ABOUT THIS TASK →
Reproduce each line below precisely. Drop the pictures.

Stored records

- Opening Delimiter -

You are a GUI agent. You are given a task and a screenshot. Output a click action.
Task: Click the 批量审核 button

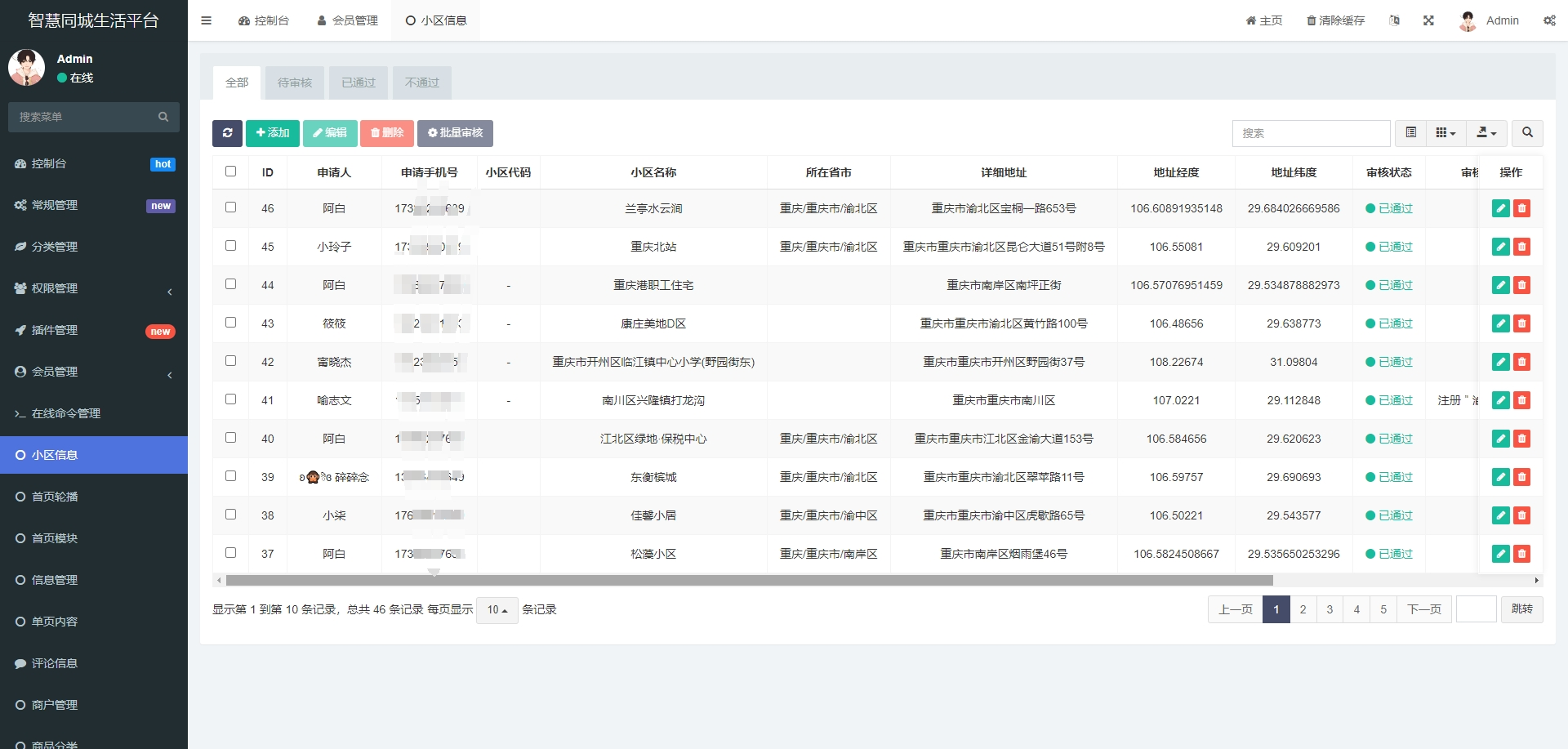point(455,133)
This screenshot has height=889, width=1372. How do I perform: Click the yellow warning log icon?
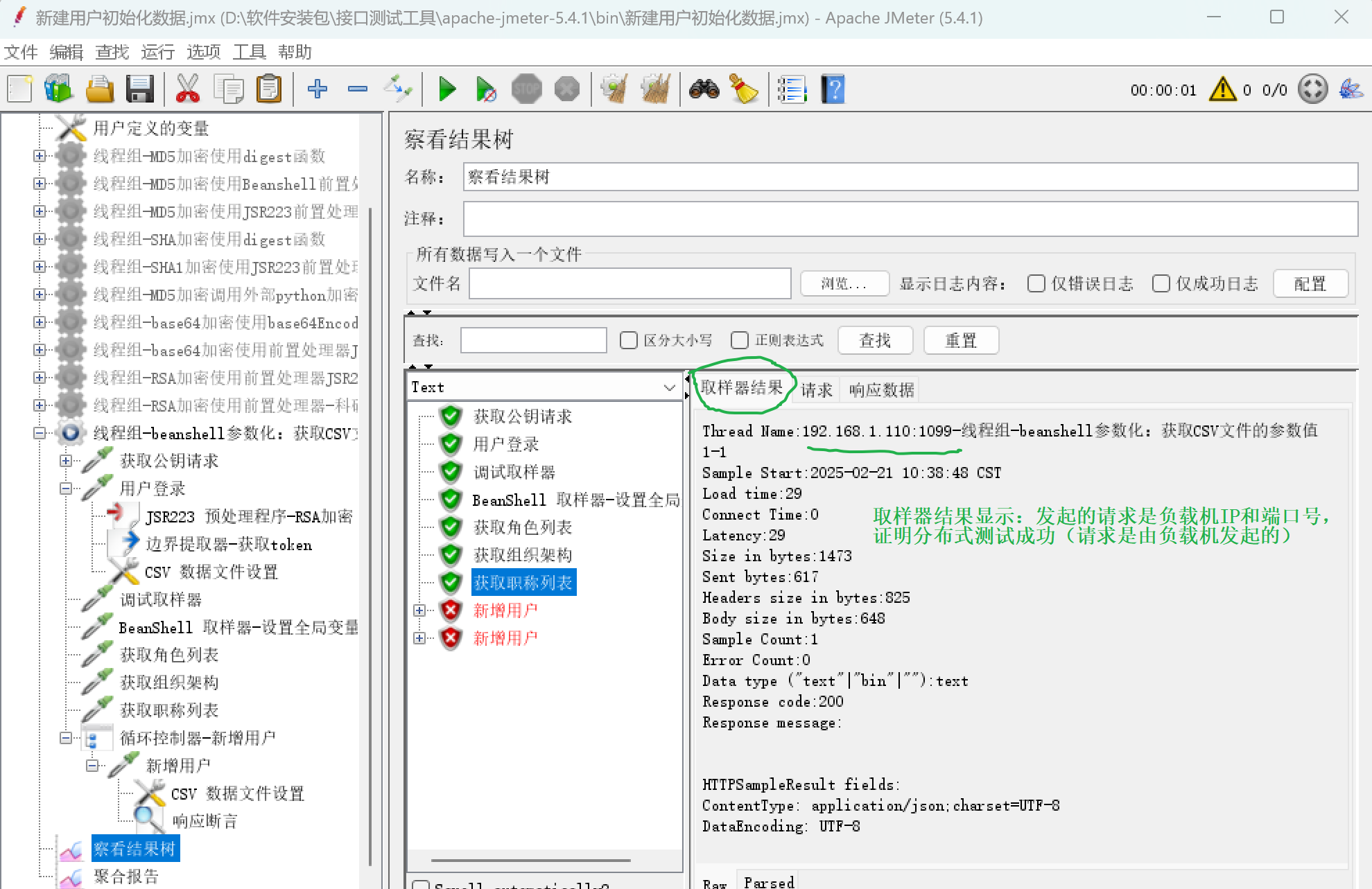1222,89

- Closing Delimiter -

ANSWER TO THIS PROBLEM →
You are a GUI agent. You are given a task and a screenshot. Output a click action.
Task: Click the 批量审核 button

point(455,133)
This screenshot has height=889, width=1372. How do I perform: Click the yellow warning log icon?
1222,89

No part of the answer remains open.